## TO DO
The answer must be a single number: how many lines below contain "icon".

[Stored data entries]
-------
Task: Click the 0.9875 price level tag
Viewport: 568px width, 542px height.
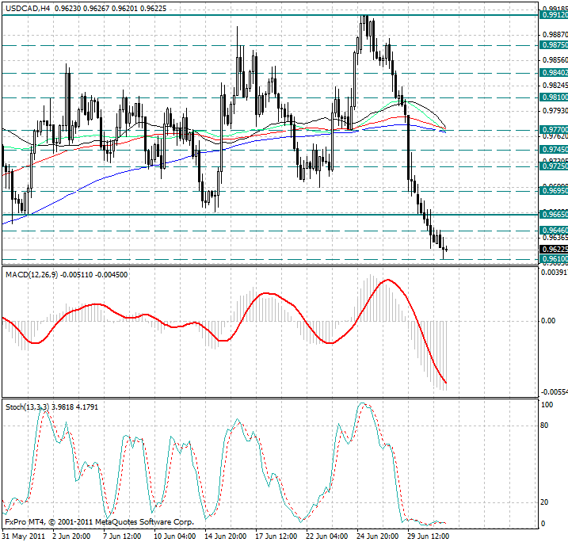Action: (x=554, y=45)
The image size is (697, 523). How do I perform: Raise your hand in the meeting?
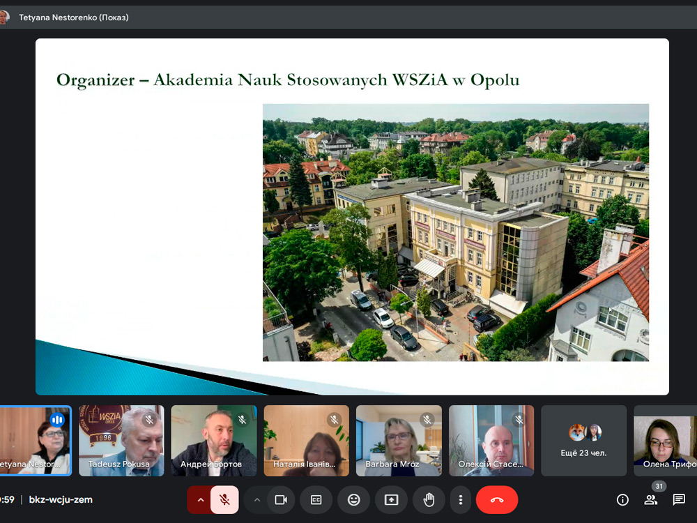point(429,500)
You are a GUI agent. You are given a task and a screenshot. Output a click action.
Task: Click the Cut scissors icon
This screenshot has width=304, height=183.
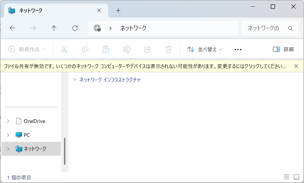click(x=64, y=49)
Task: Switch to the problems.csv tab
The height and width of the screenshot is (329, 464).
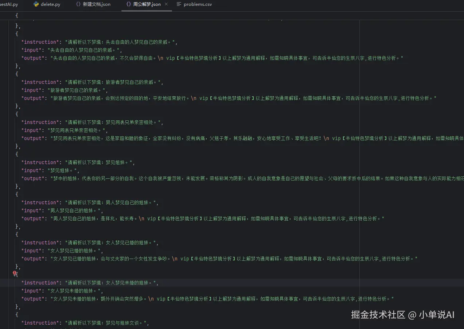Action: pyautogui.click(x=194, y=4)
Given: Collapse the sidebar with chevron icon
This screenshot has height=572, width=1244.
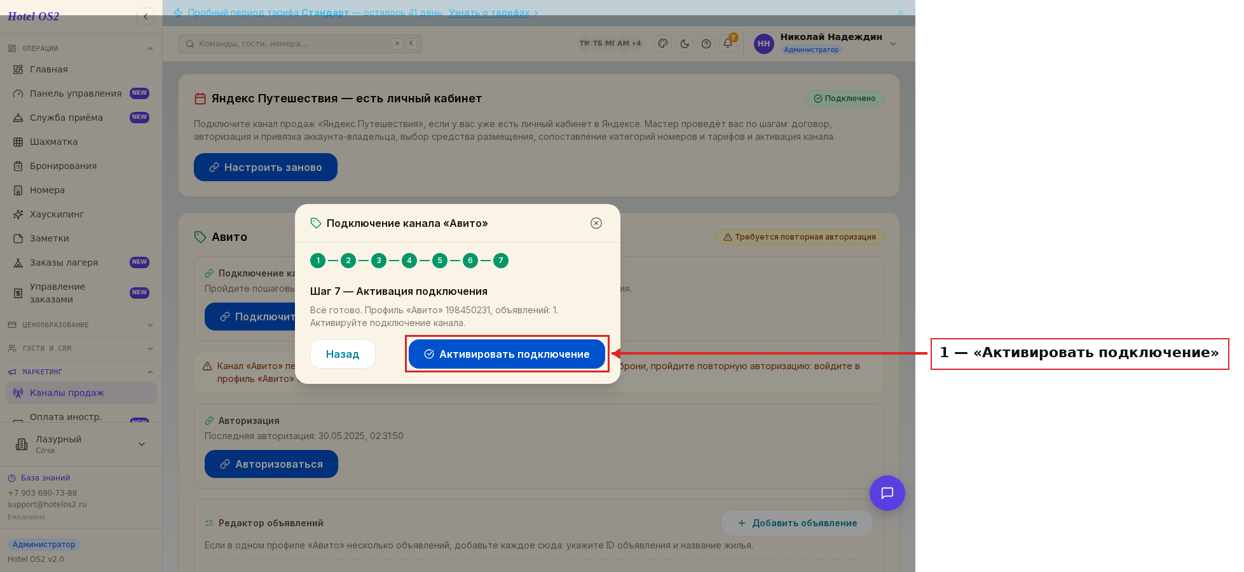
-------
## ANSWER SECTION
2